**Text section**
[start]
5. Some sort of Fujitsu: it seems like Fujitsu might make some
scanners with good ADF support. See the previous thread for
specific models. These generally seem to be just ADF units, not
flatbeds. I saw a couple on ebay for around $350.
Basically I have yet to find a good ADF scanner for my office. I
bought an HP 7450 on ebay for $100 and that would work ok if it didn't
have the wakeup problem. I'm thinking of buying a used Fujitsu on
ebay also for around $300-$400. The Avision backed developer has
indicated that the problem with the 7450 should be fixable in the
backend.
There seems to be a big cliff with these devices: you can get various
mediocre to downright unusable scanners with ADFs for around $100-$500
new and used. Or, you can get one that might really work for
$2000-$3000. For example, Canon and Fujitsu both have
professional-looking ADF scanners in that price range.
I also have a standalone Canon PC-1060 copier in my office. It's
clearly a scanner + a laser printer because it can scan pages into a
buffer and then print them out (i.e. the scan and the print aren't
directly connected). It works great and has a very reliable ADF. I'm
not sure how much it originally cost but I believe it was in the
$1000-$2000 range.
There's even a cutout on the back of this scanner that looks like it
would hold a network card. I called Canon and they told me no such
network connection exists for that scanner. If it did, that would be
a great solution.
[end]
**Record set**
[start]
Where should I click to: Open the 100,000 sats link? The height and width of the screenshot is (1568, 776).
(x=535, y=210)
[end]
[start]
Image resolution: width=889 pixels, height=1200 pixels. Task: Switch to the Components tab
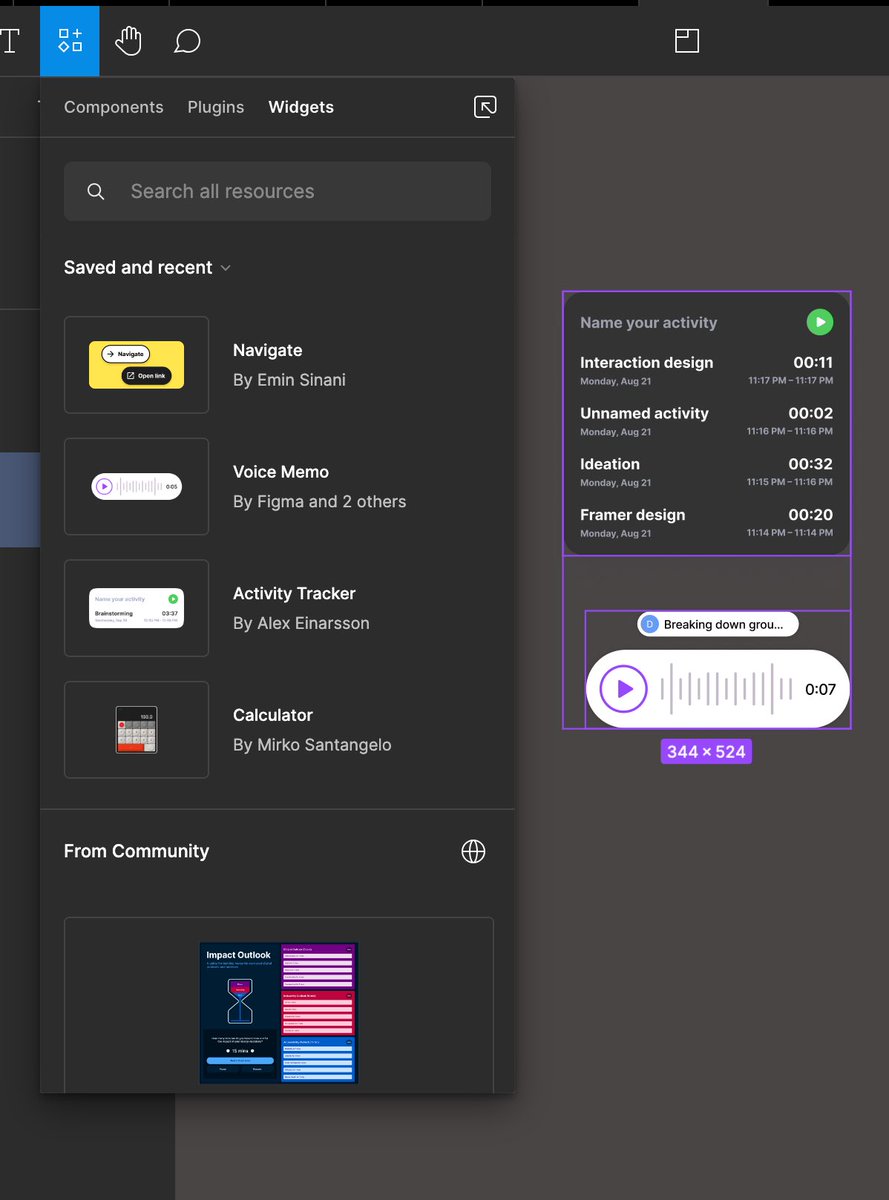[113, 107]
[end]
[start]
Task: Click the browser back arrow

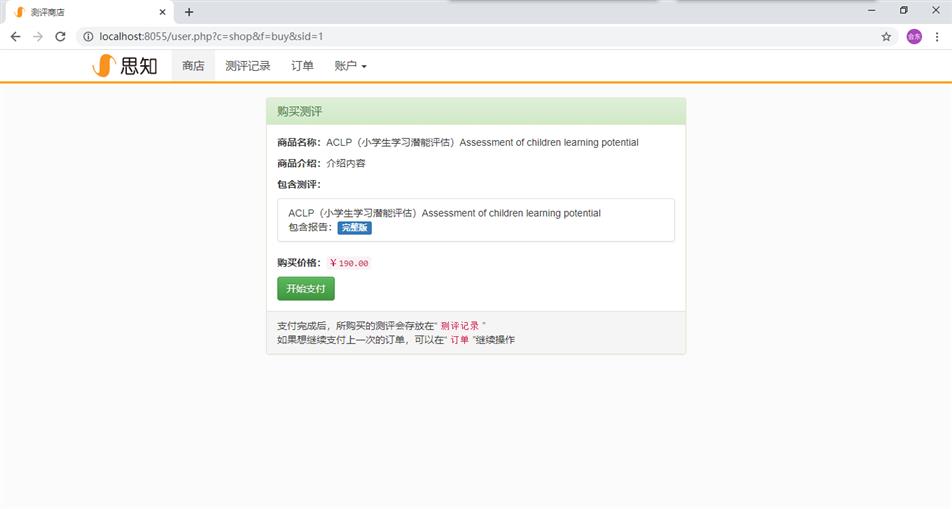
[end]
**What the exercise asks**
Give again, word for word, the part of the scanner text that opens with the words containing "There seems to" and closes with "that price range.". These items have no connection to the text about ADF scanners.

**Answer for this exercise**
There seems to be a big cliff with these devices: you can get various
mediocre to downright unusable scanners with ADFs for around $100-$500
new and used. Or, you can get one that might really work for
$2000-$3000. For example, Canon and Fujitsu both have
professional-looking ADF scanners in that price range.